While the limit of our own experiences will always serve as a barrier to our ability to understand others’ experiences with oppression or discrimination, a commitment to learning more about those experiences creates room for the awareness that leads to inclusion and celebration of a group’s cultural wealth. For me, I will face barriers related to experiences with discrimination based on race, socioeconomic status, family structure, and sexuality because I have generally only experienced discrimination based on gender and religion. Coming from a place of personal privilege as a straight, middle class, white woman with a family who supports, loves and provides for me means that I need to intentionally get to know the daily, and long-term, experiences of students without those same privileges. I found the four key suggestions resulting from a parent panel to be effective and helpful ideas for how to both achieve and demonstrate increased cultural confidence. Norris (2010) identifies those suggestions as: (1) do not make assumptions based on the family structure, (2) be prepared to offer alternative assignments if necessary, (3) make an effort to involve all families, and (4) have high expectations for all students (p. 49). Overall, I believe the most important practice in developing cultural competence and celebrating my students’ cultural wealth will be asking, listening, and then responding to their stories and experiences. My materials, class discussions, and assignments and expectations will only benefit my students if they are developed in response to and in consideration of their cultural identities. Furthermore, the crucial understanding of how race is constructed socially highlights the need for social justice educators to use CRT as a means to deemphasize race as an externally defining component of identity and reemphasize the value of ethnic identity, part of which may include racially defined experiences. Both by continued critical reflection and a commitment to developing cultural competence, I strive to get to know my students and the histories of their racial and ethnic groups so that my classroom can be a place where, without a doubt, diversity is difference without deficit.

 

References

Gollnick, D.M, & Chinn, P.C. (2014). Multicultural Education in a Pluralistic Society 8th ed. Pearson Publishing, Upper Saddle River, NJ.
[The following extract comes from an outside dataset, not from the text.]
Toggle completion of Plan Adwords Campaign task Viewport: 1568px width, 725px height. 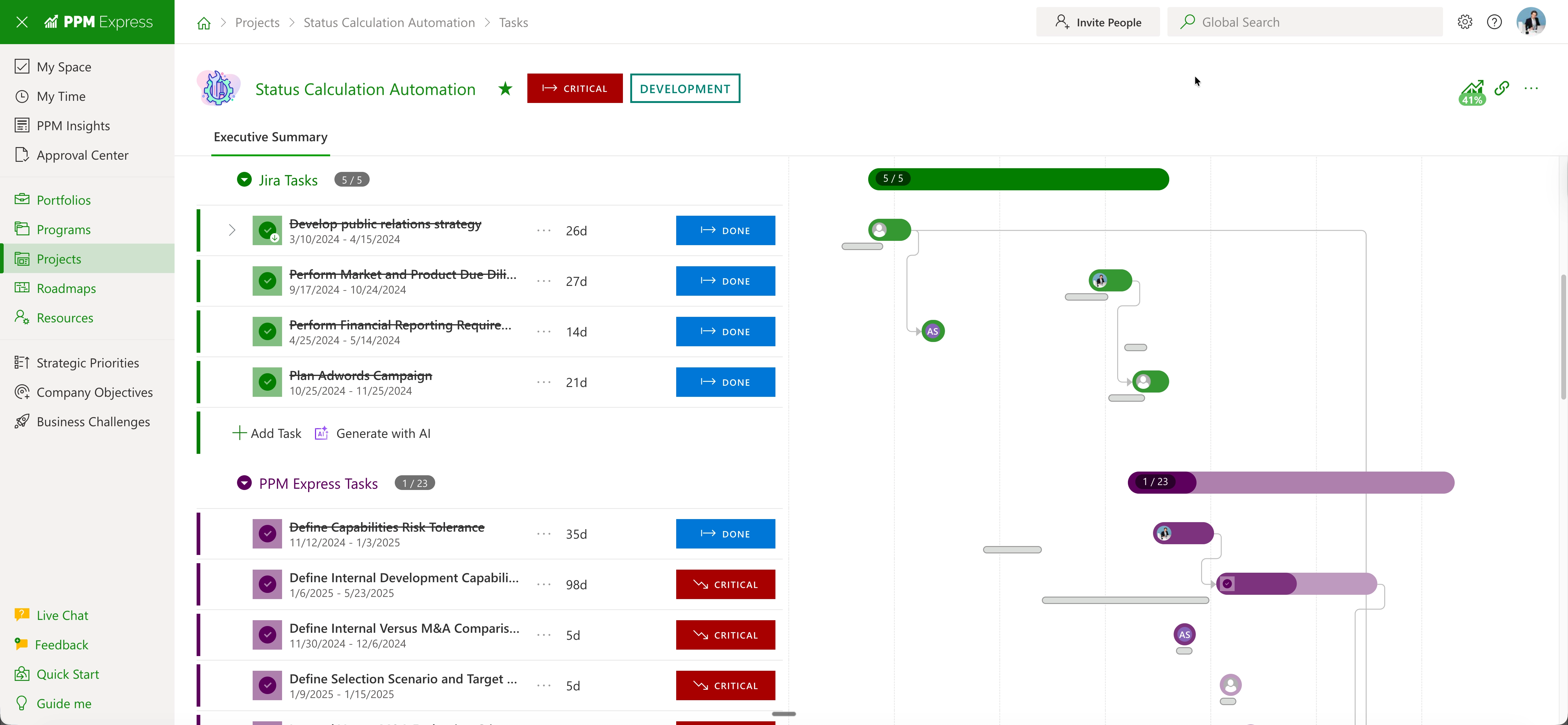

Lieberman, L & Rodney, C.K. (2004).  What Should We Teach about the Concept of Race? Anthropology and Education Quarterly, 35, (1), 137-147

McIntosh, P. (1988). Unpacking the Invisible Knapsack.

Mukhopadhyay, C & Henze, R.C. (2003). How real is race? Using Anthropology to make sense of human diversity. Phi Delta Kappan, 84 (9), 667-669.

Norris, K.E. L. (2010). Beyond the textbook: Building Relationships between teachers and diversely-structured families. Multicultural Education, Fall, 48-50.